Mas a despedida não é pena. A advertência não é pena. O direito brasileiro não regula as
chamadas sanções disciplinares. O art. 474, se se refere à suspensão disciplinar, é
inconstitucional, Mas ele não faz alusão à suspensão disciplinar (o capítulo trata de interrupção e
suspensão a favor do empregado).
Se se referiu à suspensão, deu carta branca ao patrão todo-poderoso, castigando com pena anti-
social o dependente faltoso. Nem o costume poderia ser invocado (se não pode inovar a lei, não
pode também invocar o costume). O empregador não pode suspender a execução do contrato, por
sua vontade. Os casos de suspensão são imperativos que se encontram acima e além das forças
do empregado: suspende-se por que é preciso, não por que se quer. Se assim não fosse, ficaria
na dependência da vontade das partes.
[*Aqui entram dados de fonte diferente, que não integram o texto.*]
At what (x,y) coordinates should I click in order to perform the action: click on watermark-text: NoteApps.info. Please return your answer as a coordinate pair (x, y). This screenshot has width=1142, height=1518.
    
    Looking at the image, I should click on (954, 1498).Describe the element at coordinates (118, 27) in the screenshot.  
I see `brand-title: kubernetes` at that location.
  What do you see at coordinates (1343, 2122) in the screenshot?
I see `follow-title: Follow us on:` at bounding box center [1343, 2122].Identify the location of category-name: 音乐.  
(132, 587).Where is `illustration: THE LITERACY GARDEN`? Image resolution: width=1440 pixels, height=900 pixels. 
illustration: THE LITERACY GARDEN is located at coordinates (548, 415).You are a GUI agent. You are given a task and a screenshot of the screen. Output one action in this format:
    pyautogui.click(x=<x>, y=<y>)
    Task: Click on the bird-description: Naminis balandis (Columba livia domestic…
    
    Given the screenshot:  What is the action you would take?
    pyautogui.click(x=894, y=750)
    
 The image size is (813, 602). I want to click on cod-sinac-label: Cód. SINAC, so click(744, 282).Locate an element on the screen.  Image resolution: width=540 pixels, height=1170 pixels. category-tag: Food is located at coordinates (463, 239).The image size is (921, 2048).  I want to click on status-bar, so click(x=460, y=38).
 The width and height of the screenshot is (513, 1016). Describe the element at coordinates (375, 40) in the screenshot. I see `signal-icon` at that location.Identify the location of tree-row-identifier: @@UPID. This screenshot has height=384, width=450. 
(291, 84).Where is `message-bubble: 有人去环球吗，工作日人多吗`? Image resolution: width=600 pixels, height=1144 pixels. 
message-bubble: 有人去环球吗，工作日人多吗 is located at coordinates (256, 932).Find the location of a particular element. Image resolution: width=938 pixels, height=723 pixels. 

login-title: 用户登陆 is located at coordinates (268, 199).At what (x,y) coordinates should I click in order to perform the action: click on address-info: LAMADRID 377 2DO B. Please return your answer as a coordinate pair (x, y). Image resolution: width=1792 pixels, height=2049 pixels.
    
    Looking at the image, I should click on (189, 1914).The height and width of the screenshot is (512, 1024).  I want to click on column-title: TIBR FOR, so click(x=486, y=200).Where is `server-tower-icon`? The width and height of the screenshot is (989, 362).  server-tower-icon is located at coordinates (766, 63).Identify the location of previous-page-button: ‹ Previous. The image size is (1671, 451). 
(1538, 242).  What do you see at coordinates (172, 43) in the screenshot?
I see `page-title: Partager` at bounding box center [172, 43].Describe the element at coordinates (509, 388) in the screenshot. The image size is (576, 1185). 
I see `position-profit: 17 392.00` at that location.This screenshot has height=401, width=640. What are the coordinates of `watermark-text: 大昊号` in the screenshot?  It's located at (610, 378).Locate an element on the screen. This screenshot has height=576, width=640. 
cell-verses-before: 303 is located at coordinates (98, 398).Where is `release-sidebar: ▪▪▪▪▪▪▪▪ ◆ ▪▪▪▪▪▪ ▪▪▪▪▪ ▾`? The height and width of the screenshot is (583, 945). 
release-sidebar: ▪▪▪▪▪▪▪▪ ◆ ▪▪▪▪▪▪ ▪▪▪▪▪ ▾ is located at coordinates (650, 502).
A suspensão priva o homem de trabalhar, que é obrigação
social. Privá-lo do trabalho é tirar-lhe a dignidade humana. Seu fundamento, segundo Sebastião
Machado Filho, está no arbítrio do poder e na estupidez jurídica.

* Resumo retirado de Manual das Justas Causas e tema da conferência realizada em Limeira
(05.08.1977) em comemoração ao Sesquicentenário da fundação dos cursos jurídicos no Brasil.